## Objetivos
(a) Responde estas preguntas a partir del fragmento sobre Manifiesto subnormal:
(i) ¿Qué obra se identifica como el texto sagrado de la izquierda?
(ii) ¿A qué movimientos son próximos los cauces irracionalistas por los que discurre el libro?
(iii) ¿Qué filósofo habla en la novellage final?
(b) Reproduce del fragmento sobre Manifiesto subnormal el pasaje que va desde "Manifiesto subnormal es" hasta "tentativas del narrador.", ambos incluidos.
(c) Prosigue el fragmento sobre Manifiesto subnormal a partir del punto en que termina.

## Fragmento
● ● ● ● ● ● ●

En su núcleo advertimos la utilización del texto sagrado de la izquierda: el Manifiesto comunista: «ESCUCHAD:/Un fantasma recorre el mundo disfrazado de ejecutivo disfrazado de hippi disfrazado de policeman disfrazado de bussinesman disfrazado de teen ager disfrazado de Che Guevara disfrazado de play boy disfrazado de príncipe heredero disfrazado de Mao Tse Tung disfrazado de Ovidio disfrazado de hombre de negocios soviético...» (pág. 29). El hombre de nuestro contexto aparece en una metamorfosis continuada e irracional. Bajo los demoladores juegos de artificio el escritor intenta descubrir los restos de una moral que le permitan tolerar el mundo que lo rodea. La ambigüedad es calificada «como un instrumento legitimador de la esquizofrenia» (pág. 39). M.V.M. analiza la naturaleza del escritor: «la sociedad le utiliza como un espectador de su propio cuerpo, espectador lleno de privilegios que pudo incluso contemplar el culo de la vieja dama».

En gran medida Manifiesto subnormal discurre por cauces irracionalistas, próximos al dada y al surrealismo. Aparecen personajes de la actualidad política, social, filosófica o literaria que dialogan absurdamente. Pero también en esta parábola de la destrucción textual se condena el surrealismo en boca del narrador: «el surrealismo representaba la misma baza del doble juego burgués que en política se traducía en el fascismo... Era un falso terrorismo cultural que distraía la atención del filisteo de la nueva literatura de combate social derivada del naturalismo» (pág. 68). La aparición, entre los personajes que dialogan, de uno de los héroes del mayo revolucionariuo del 68 francés, Cohn Bendit, constituye un signo de las raíces de esta obra de M.V.M. Aquel grito de «la imaginación al poder», de entrañas tan profundamente surrealistas, subyace en los planteamientos iconoclastas. La burguesía, advierte el autor, se encuentra ya en disposición de aceptarlo todo: «es preciso que algo cambie para que nada cambie» (pág. 70). Todo parece predestinado a la corrupción. Significativamente en la novellage final el filósofo Manuel Sacristán señala «a un grupo de maduros seguidores»: «—Sólo sobrevivirá un tipo de literatura inteligente y agravando más el divorcio entre cultura de élite y cultura de masas./—Pero, maestro, en esa necesidad sorpresiva del producto literario ¿no subyace una corrupción mercantil neocapitalista?/—Tú lo has dicho.»

Manifiesto subnormal es el mejor ejemplo de análisis radical de una realidad social e intelectual asediada por el consumismo y la progresiva pérdida de los valores. En el libro de M.V.M. podemos descubrir el germen de cuanto irá produciéndose en la España del posfranquismo. Y será precisamente esta elucubración ensayístico-textual la que podrá iluminar fácilmente las primeras tentativas del narrador.

«Recordando a Dardé» (1969)

● ● ● ● ● ● ●

## Datos en bruto
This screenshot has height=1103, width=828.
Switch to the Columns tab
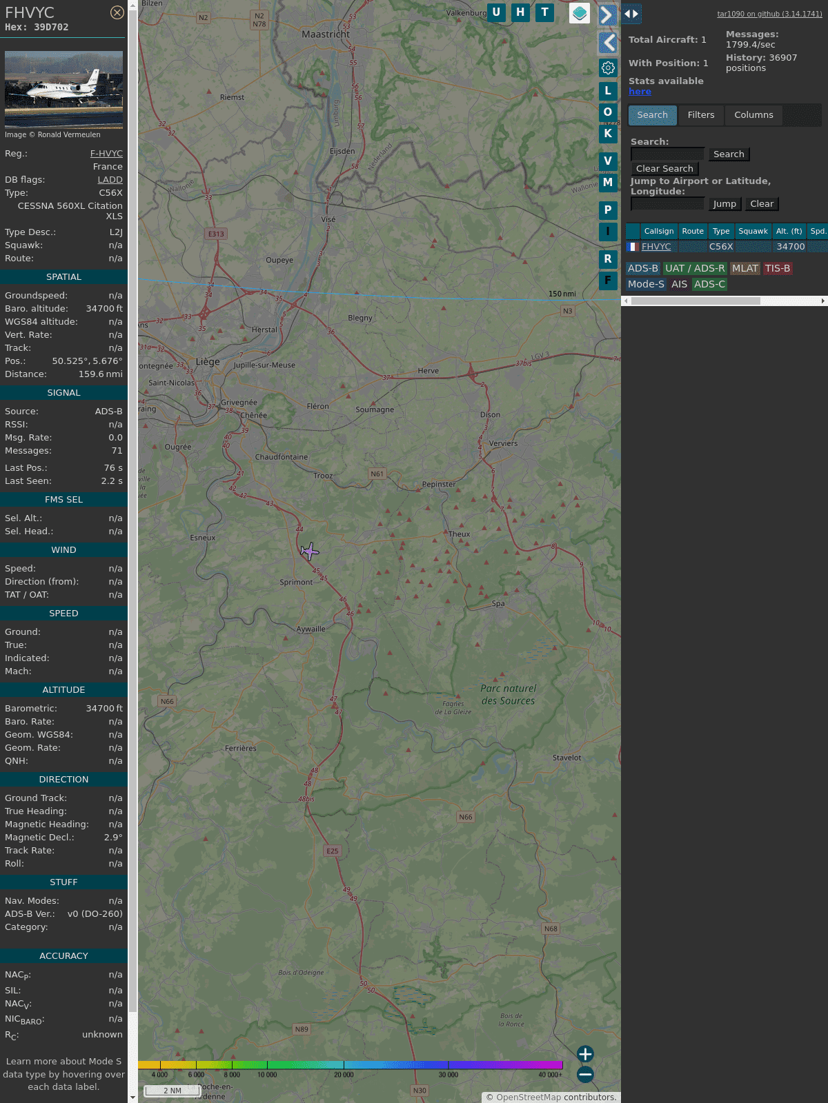753,115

● ● ● ● ● ● ●

## Respuestas del ejercicio
(a)
(i) El Manifiesto comunista.
(ii) Al dada y al surrealismo.
(iii) Manuel Sacristán.

(b)
Manifiesto subnormal es el mejor ejemplo de análisis radical de una realidad social e intelectual asediada por el consumismo y la progresiva pérdida de los valores. En el libro de M.V.M. podemos descubrir el germen de cuanto irá produciéndose en la España del posfranquismo. Y será precisamente esta elucubración ensayístico-textual la que podrá iluminar fácilmente las primeras tentativas del narrador.

(c)
La primera novela de M.V.M. Recordando a Dardé es entendida por Ignacio Soldevila como «un tanteo en la dirección que va a tomar definitivamente su narrativa... se anuncia ya, en cierto modo, la intención luego manifiesta de romper a la vez con las "reglas de la novela moderna", integrar en sus formas narrativas elementos ajenos al género (en nuestro tiempo), como fragmentos poéticos y repasos escénicos, acotaciones, etcétera.». Se trata, en efecto, de una primera novela. En la primera edición figuraba acompañada por una serie de relatos (El comentarista de política internacional ha enloquecido, Helena del París de Francia, Desde un alfiler a un elefante, ¿Cuánto tiempo estaré aquí?, 1945 y El muchacho del traje gris) suprimidos en la edición de Tres novelas ejemplares. Algunos de ellos plantean las referencias mítico-culturales que descubriremos también en las novelas; otras se refugian en el costumbrismo de los años de la infancia (testimonio y planteamiento moral).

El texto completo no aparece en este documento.